* **DATA RECORDS**
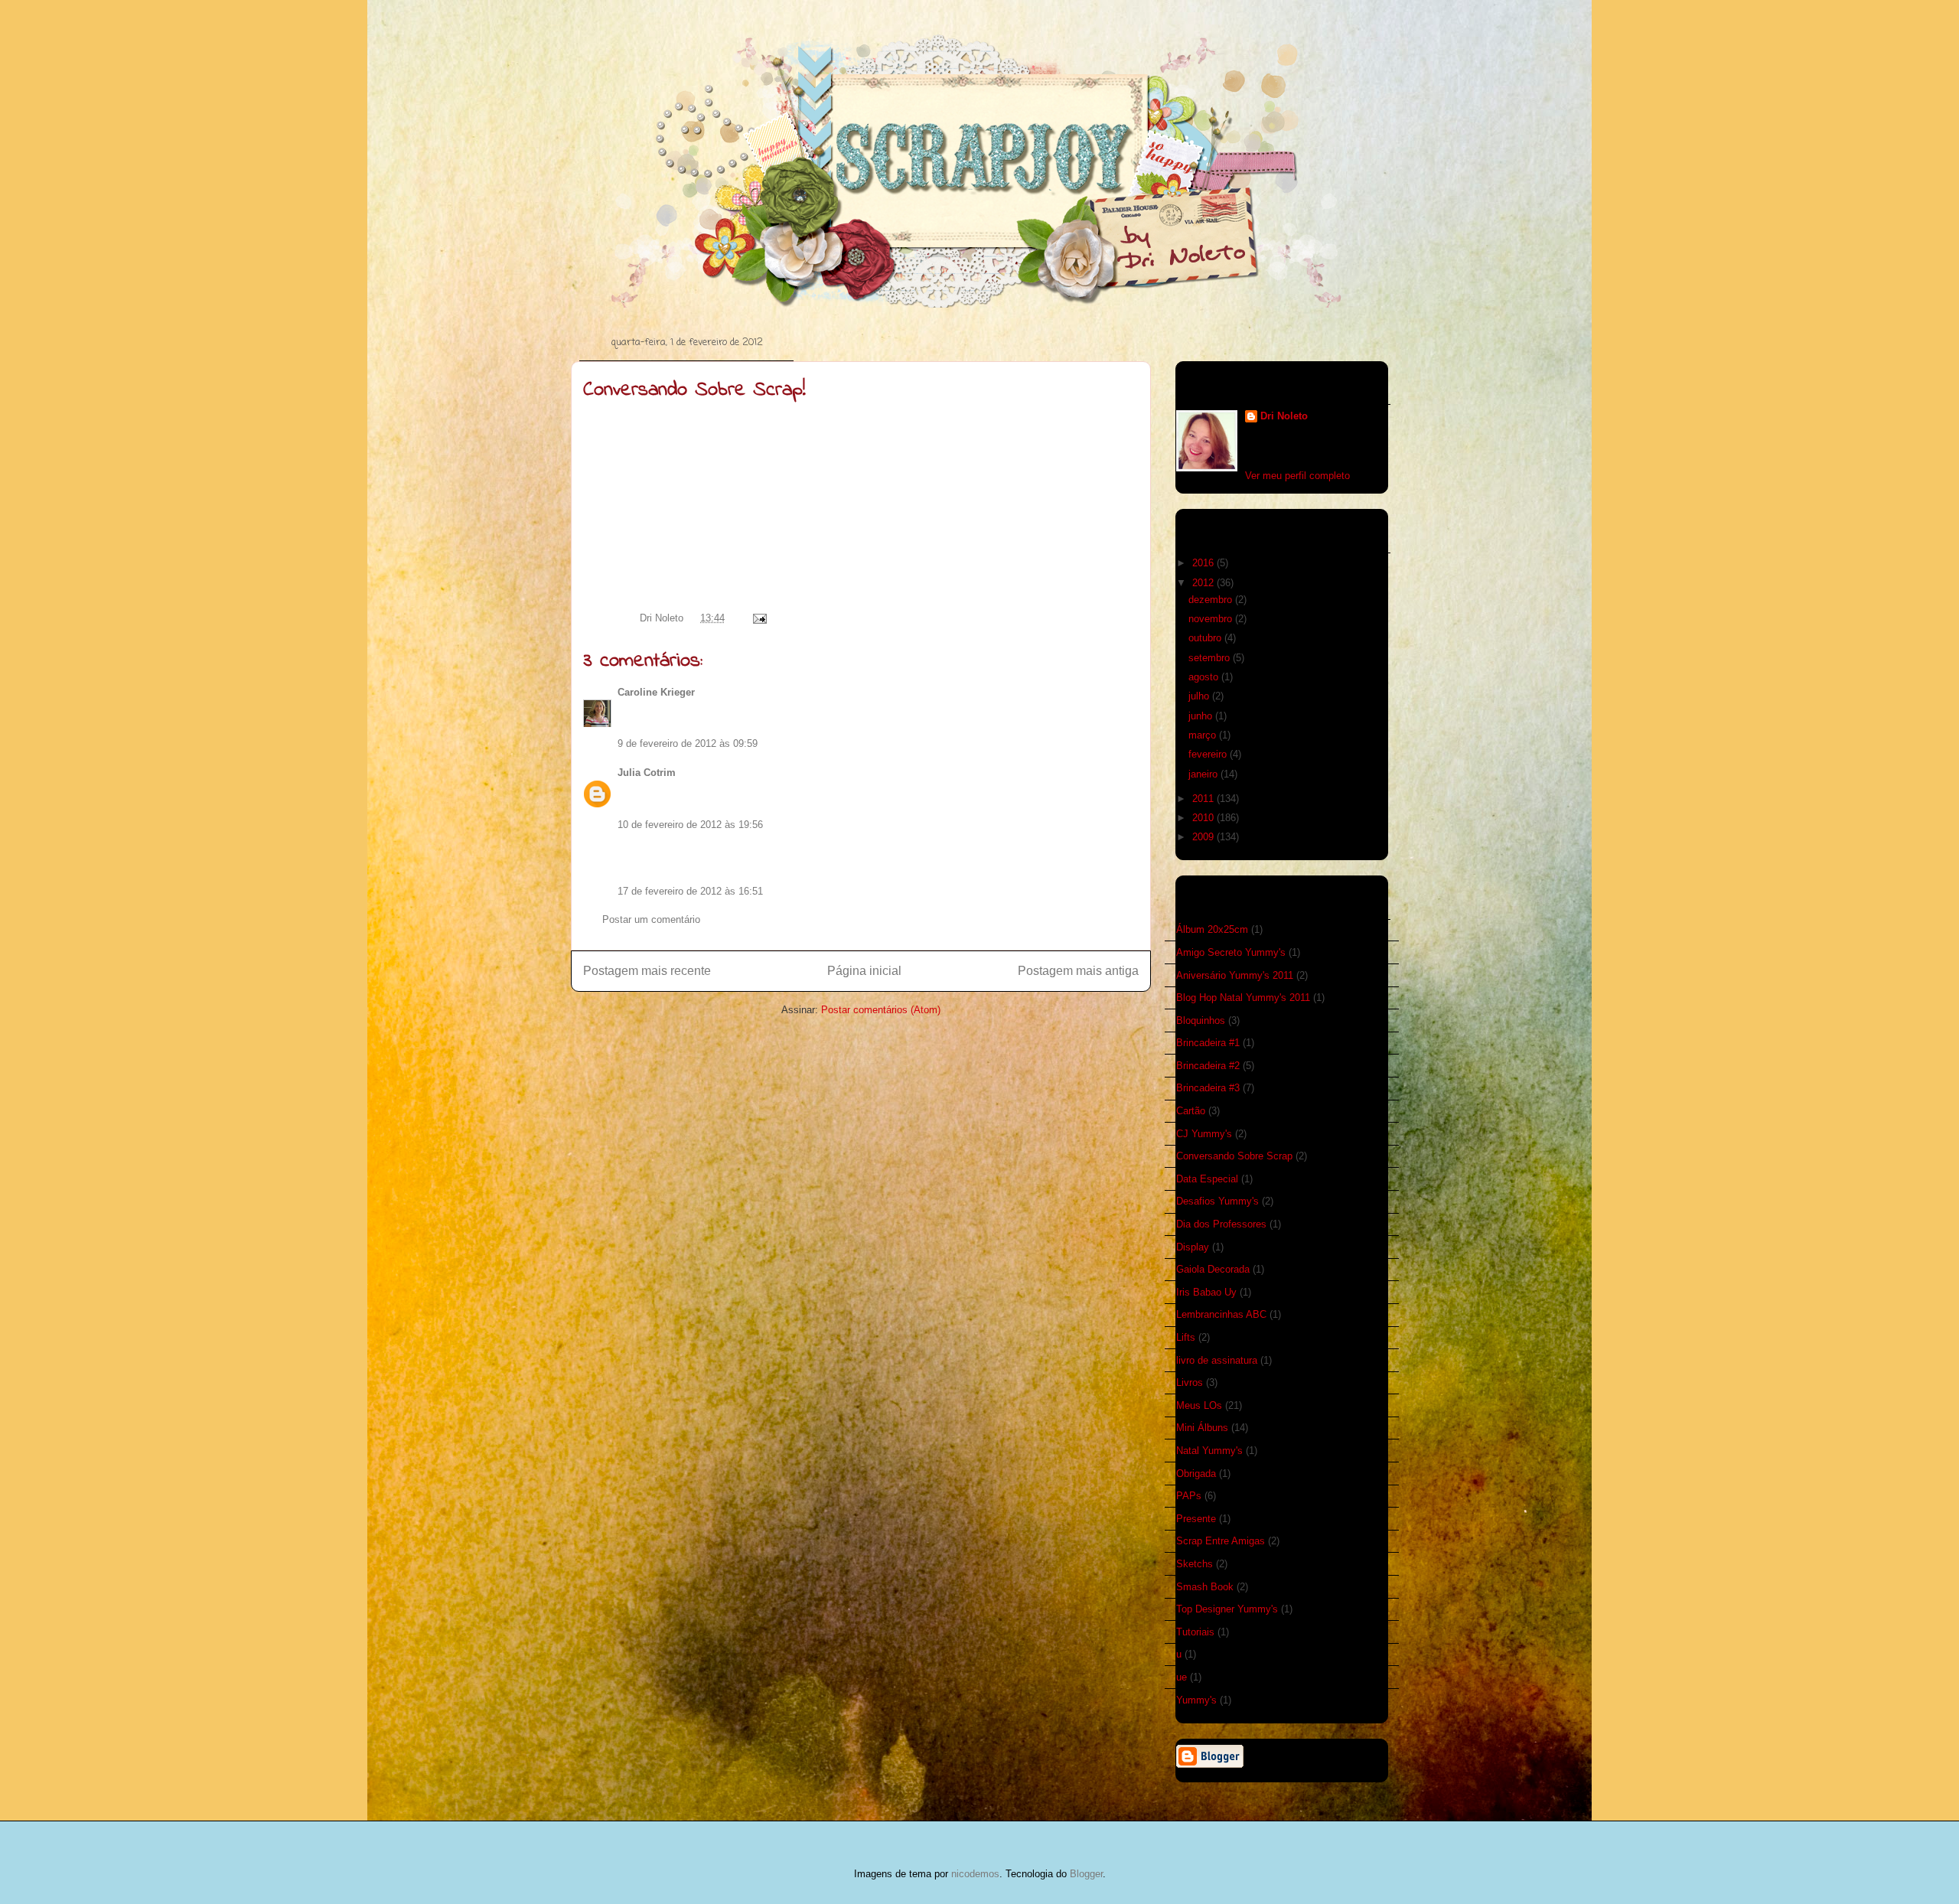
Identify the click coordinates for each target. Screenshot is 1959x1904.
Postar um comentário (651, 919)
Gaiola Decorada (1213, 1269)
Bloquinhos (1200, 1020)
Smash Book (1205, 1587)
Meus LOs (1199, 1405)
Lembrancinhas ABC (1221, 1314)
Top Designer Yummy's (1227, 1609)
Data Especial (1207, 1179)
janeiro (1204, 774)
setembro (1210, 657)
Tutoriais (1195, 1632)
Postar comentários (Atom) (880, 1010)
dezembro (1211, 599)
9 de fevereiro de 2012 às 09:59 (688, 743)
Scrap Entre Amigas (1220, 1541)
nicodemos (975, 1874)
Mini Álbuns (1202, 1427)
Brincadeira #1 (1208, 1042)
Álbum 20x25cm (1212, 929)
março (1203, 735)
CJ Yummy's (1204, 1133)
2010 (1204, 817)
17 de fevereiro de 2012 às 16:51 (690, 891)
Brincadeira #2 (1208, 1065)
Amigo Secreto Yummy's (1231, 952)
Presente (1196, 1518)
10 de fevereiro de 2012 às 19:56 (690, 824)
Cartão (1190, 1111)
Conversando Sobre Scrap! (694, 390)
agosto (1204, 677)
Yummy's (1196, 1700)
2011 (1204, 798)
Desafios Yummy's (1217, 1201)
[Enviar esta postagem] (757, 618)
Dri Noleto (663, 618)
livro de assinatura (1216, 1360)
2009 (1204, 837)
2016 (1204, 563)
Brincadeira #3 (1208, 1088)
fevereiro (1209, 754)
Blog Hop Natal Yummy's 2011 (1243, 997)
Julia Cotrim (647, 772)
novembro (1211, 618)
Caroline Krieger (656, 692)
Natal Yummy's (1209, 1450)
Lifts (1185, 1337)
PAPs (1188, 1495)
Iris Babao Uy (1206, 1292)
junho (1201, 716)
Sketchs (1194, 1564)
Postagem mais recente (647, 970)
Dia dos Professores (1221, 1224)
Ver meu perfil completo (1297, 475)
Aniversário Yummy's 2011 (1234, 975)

---

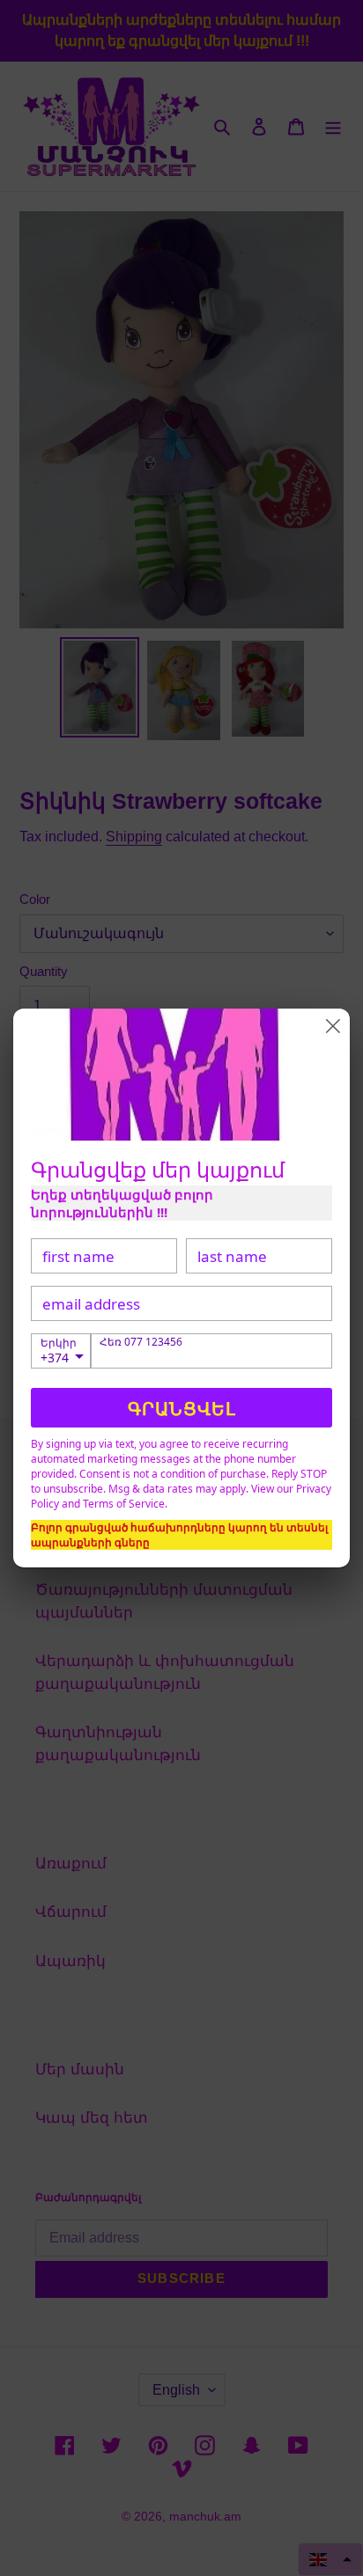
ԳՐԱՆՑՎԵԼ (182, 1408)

* **WHAT THE EXERCISE ASKS**
Which lines above run from the one containing "Identify the click" down to the one containing "Aniversário Yummy's 2011 (1234, 975)"? Repeat exactly those, both ends included, and nothing else.

* **TASK OUTPUT**
Identify the click coordinates for each target. Screenshot is 1959x1904.
Postar um comentário (651, 919)
Gaiola Decorada (1213, 1269)
Bloquinhos (1200, 1020)
Smash Book (1205, 1587)
Meus LOs (1199, 1405)
Lembrancinhas ABC (1221, 1314)
Top Designer Yummy's (1227, 1609)
Data Especial (1207, 1179)
janeiro (1204, 774)
setembro (1210, 657)
Tutoriais (1195, 1632)
Postar comentários (Atom) (880, 1010)
dezembro (1211, 599)
9 de fevereiro de 2012 às 09:59 (688, 743)
Scrap Entre Amigas (1220, 1541)
nicodemos (975, 1874)
Mini Álbuns (1202, 1427)
Brincadeira #1 (1208, 1042)
Álbum 20x25cm (1212, 929)
março (1203, 735)
CJ Yummy's (1204, 1133)
2010 (1204, 817)
17 de fevereiro de 2012 às 16:51 (690, 891)
Brincadeira #2 (1208, 1065)
Amigo Secreto Yummy's (1231, 952)
Presente (1196, 1518)
10 de fevereiro de 2012 às 19:56 (690, 824)
Cartão (1190, 1111)
Conversando Sobre Scrap! (694, 390)
agosto (1204, 677)
Yummy's (1196, 1700)
2011 (1204, 798)
Desafios Yummy's (1217, 1201)
[Enviar esta postagem] (757, 618)
Dri Noleto (663, 618)
livro de assinatura (1216, 1360)
2009 (1204, 837)
2016 (1204, 563)
Brincadeira #3 (1208, 1088)
fevereiro (1209, 754)
Blog Hop Natal Yummy's 2011 (1243, 997)
Julia Cotrim (647, 772)
novembro (1211, 618)
Caroline Krieger (656, 692)
Natal Yummy's (1209, 1450)
Lifts (1185, 1337)
PAPs (1188, 1495)
Iris Babao Uy (1206, 1292)
junho (1201, 716)
Sketchs (1194, 1564)
Postagem mais recente (647, 970)
Dia dos Professores (1221, 1224)
Ver meu perfil completo (1297, 475)
Aniversário Yummy's 2011 (1234, 975)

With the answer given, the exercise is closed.